## Yönerge 1
Lütfen anne sevgisi yazısından sonra gelen satırlarda "Task: Expand the Modified filter dropdown" geçen satırdan "(x=801, y=46)" geçen satıra kadar her şeyi, iki uçtaki satırlar da dahil olmak üzere, hiç değiştirmeden çıktı olarak ver.

## Alıntı metin
12 Mayıs 2014 Pazartesi

ANNE SEVGİSİ

CARPE DİEM




      ANNE SEVGİSİ




Kadın, mucizelerin yaratıcısıdır. Doğurganlık, en büyük mucize. Bir tohumu bedeninde döllendirip, canından besler onu. Şikayetlenmeden. Dokuz ay boyunca  tohumun olgunlaşmasını bekler.  Günler geceleri takip ederken, tohumu fidana dönüştürür kadın. Sabırla, sevgiyle.
Kadın eştir, sevgilidir, arkadaştır. En önemlisi annedir. Dünyada karşılıksız tek sevgi, anne sevgisidir.
                   Analığın nasıl bir duygu olduğunu anne olmadan bilmek olanaksız. Bir başkasının çocuğunu sevimli olduğu için sevip okşayabilirsiniz. Ağlarken gördüğünüzde gözyaşlarını silmek için çaba sarfedebilirsiniz. Ama hastalandığında, ateşi çıktığında, damdan düştüğünde, ayağını, kolunu incittiğinde –kırdığında- onun acısını içinizde hissedemezsiniz. Onun duygularını o an paylaşamazsınız… Oysa sızım sızım sızlar ana yüreği. Kan ağlar. Çocuğunun acısını sarınır bedeni. Ve her şeye karşın fesleğenlerin coşkusuyla gülümser canının parçasına. Tek bir damla yaş akıtmaz, acıyla kıvranan o dünyalar güzeli yüzün önünde…

Ben bir anayım. Ne roman kahramanıyım ne de film. Kızan, öfkelenen, ağlayan, gülen bir ana… Kanaviçe sabrıyla işlerim sevgiyi. Umudum diri, direncim oyadır. Kızımın, oğlumun gözlerinden bakarım dünyaya. Onlar geleceğim, onlar emeğim; onlar bebeklerimdir hiç büyümeyen. Kirpiklerinden süzülen bir damla yaş kavurur içimi. Toz konduramam gül tomurcuğu tenlerine.

          “Kıyımlar acılar kanlar içinde/savrulurken yaşadığımız günler/bu soruyu mutlaka soracaksın/ne kaldı ne kaldı bizden geriye?”* diye sorduğunda kendine, dünyadaki en büyük ve en güzel sanat, çocuk yetiştirme sanatıdır, diyeceksin. Gururla. Göğsünü gere gere.

## Yönerge 2
Anne sevgisi yazısında "Ben bir anayım." sözcüklerinden "gül tomurcuğu tenlerine." sözcüklerine kadar uzanan bölümü olduğu gibi döndür.

## Verilen bilgiler
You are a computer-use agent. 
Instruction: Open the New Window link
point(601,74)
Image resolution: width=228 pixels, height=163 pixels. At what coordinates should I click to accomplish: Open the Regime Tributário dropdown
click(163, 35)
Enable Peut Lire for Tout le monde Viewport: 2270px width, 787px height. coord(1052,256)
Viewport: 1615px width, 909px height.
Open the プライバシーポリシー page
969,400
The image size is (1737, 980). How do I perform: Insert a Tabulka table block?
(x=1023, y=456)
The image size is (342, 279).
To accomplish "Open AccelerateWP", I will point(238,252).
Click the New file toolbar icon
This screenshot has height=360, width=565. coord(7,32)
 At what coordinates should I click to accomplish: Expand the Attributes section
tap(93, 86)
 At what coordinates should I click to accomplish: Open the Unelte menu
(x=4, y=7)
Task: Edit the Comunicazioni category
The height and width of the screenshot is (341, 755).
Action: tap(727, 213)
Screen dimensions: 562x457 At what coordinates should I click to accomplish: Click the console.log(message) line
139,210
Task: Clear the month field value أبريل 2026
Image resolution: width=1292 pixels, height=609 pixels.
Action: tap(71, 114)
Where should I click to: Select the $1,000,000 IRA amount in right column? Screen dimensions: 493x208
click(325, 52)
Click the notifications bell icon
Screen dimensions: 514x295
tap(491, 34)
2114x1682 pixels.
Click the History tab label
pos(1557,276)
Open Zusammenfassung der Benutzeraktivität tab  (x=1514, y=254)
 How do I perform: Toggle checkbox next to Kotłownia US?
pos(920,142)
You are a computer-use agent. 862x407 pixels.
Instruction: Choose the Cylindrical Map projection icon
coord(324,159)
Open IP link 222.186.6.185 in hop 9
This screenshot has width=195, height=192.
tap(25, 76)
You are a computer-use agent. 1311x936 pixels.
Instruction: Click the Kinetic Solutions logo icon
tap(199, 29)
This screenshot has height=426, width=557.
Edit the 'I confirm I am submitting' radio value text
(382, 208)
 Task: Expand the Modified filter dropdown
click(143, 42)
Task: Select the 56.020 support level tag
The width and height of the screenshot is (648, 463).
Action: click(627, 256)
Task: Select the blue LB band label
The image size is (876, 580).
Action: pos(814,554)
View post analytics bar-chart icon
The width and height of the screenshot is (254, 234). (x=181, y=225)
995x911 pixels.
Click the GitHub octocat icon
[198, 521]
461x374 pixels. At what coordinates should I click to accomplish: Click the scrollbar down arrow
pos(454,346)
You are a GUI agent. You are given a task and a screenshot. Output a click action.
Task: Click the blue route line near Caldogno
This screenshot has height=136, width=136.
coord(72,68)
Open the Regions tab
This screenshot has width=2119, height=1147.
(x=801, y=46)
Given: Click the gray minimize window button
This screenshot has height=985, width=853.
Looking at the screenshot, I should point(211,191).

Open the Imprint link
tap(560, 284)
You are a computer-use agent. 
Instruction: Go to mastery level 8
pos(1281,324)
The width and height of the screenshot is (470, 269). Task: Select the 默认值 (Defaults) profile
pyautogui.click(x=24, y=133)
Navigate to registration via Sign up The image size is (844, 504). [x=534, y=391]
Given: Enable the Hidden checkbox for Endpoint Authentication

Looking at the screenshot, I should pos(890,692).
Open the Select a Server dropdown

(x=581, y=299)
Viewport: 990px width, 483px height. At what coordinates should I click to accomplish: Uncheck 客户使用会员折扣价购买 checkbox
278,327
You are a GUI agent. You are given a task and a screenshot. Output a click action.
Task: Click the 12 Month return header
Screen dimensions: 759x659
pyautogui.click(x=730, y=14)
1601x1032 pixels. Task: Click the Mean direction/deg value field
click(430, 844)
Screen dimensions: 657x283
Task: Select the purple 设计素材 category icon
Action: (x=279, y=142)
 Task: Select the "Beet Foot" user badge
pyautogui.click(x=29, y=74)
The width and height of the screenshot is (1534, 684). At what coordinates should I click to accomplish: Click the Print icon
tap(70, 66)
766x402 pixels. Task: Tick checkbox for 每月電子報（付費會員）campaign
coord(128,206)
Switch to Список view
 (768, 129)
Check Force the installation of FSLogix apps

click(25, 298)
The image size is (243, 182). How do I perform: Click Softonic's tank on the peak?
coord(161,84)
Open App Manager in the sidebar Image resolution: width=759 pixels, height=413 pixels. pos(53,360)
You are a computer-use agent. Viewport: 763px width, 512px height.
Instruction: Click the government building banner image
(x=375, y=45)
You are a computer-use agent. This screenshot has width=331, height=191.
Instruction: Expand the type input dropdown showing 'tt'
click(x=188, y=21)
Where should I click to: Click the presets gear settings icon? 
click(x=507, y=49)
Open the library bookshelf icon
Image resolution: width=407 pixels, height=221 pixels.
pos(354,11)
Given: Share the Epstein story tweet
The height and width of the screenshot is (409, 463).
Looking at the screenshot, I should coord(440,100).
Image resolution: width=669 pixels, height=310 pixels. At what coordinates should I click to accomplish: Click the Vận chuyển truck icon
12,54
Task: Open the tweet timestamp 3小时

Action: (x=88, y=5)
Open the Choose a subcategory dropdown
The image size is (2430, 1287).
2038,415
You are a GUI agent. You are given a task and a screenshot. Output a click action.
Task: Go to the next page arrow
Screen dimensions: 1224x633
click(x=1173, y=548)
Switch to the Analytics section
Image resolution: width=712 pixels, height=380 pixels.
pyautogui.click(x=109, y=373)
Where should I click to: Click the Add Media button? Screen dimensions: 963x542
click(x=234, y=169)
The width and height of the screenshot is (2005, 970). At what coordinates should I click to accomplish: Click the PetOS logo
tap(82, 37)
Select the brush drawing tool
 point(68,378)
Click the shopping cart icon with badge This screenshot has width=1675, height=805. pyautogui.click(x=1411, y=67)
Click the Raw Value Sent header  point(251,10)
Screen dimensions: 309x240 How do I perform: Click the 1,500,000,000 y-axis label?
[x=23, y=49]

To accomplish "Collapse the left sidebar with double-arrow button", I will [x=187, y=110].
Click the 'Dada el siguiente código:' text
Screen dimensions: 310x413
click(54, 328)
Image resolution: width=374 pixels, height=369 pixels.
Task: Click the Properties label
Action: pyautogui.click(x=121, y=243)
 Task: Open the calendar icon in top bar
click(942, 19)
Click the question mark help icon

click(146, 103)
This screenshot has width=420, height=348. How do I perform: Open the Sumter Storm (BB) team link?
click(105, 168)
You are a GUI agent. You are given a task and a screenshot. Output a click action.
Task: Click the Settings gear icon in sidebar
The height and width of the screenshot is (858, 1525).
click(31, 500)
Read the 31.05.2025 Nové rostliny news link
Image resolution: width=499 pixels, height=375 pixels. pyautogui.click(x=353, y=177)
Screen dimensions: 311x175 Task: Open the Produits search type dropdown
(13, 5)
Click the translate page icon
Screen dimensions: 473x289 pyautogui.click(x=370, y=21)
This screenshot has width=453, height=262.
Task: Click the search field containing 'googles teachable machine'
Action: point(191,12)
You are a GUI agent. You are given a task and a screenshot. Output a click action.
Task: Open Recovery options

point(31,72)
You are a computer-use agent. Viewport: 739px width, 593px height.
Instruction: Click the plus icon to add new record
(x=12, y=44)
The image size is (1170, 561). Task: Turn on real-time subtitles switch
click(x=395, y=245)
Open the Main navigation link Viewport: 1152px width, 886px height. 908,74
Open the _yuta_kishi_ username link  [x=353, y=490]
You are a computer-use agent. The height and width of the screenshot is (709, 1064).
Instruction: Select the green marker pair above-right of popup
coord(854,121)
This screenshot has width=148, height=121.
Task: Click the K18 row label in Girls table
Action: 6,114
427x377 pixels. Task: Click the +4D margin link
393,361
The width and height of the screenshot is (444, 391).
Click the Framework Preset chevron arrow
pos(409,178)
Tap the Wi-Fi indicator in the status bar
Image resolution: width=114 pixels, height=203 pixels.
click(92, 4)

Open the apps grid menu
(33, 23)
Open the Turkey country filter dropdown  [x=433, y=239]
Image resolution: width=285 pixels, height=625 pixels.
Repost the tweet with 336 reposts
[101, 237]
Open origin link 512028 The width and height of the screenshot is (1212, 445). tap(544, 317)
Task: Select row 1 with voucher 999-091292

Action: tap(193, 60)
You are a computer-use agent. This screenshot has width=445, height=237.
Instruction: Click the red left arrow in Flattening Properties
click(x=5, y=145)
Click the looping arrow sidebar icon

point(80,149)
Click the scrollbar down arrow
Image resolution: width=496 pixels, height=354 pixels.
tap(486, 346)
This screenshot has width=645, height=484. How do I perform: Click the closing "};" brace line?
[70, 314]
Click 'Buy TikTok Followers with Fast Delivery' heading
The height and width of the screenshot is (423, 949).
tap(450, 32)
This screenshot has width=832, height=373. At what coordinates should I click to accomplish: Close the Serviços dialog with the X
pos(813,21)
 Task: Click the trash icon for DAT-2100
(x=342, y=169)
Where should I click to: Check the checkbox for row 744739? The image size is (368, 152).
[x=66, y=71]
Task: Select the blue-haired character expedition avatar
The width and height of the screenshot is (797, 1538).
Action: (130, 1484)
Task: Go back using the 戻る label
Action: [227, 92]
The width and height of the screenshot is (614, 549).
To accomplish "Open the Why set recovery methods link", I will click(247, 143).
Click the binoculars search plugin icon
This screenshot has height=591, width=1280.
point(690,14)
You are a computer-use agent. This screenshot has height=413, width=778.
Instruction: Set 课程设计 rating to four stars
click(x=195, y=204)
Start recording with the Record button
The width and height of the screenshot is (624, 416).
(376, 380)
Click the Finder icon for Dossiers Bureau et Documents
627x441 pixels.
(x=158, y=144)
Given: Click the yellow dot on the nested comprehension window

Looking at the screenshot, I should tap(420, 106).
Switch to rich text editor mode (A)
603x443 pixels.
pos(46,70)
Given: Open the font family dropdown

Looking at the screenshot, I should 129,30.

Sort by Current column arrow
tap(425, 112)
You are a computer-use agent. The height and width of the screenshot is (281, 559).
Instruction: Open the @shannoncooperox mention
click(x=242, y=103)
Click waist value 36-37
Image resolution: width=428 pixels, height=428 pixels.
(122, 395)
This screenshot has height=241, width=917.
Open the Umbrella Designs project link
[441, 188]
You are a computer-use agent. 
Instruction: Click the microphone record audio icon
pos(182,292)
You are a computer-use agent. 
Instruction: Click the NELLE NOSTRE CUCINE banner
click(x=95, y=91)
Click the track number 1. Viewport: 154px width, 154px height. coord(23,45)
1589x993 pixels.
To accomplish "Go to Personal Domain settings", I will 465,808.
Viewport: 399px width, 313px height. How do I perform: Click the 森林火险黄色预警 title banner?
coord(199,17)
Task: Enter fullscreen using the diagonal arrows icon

## Doğru yanıt 1
 Task: Expand the Modified filter dropdown
click(143, 42)
Task: Select the 56.020 support level tag
The width and height of the screenshot is (648, 463).
Action: click(627, 256)
Task: Select the blue LB band label
The image size is (876, 580).
Action: pos(814,554)
View post analytics bar-chart icon
The width and height of the screenshot is (254, 234). (x=181, y=225)
995x911 pixels.
Click the GitHub octocat icon
[198, 521]
461x374 pixels. At what coordinates should I click to accomplish: Click the scrollbar down arrow
pos(454,346)
You are a GUI agent. You are given a task and a screenshot. Output a click action.
Task: Click the blue route line near Caldogno
This screenshot has height=136, width=136.
coord(72,68)
Open the Regions tab
This screenshot has width=2119, height=1147.
(x=801, y=46)

## Doğru yanıt 2
Ben bir anayım. Ne roman kahramanıyım ne de film. Kızan, öfkelenen, ağlayan, gülen bir ana… Kanaviçe sabrıyla işlerim sevgiyi. Umudum diri, direncim oyadır. Kızımın, oğlumun gözlerinden bakarım dünyaya. Onlar geleceğim, onlar emeğim; onlar bebeklerimdir hiç büyümeyen. Kirpiklerinden süzülen bir damla yaş kavurur içimi. Toz konduramam gül tomurcuğu tenlerine.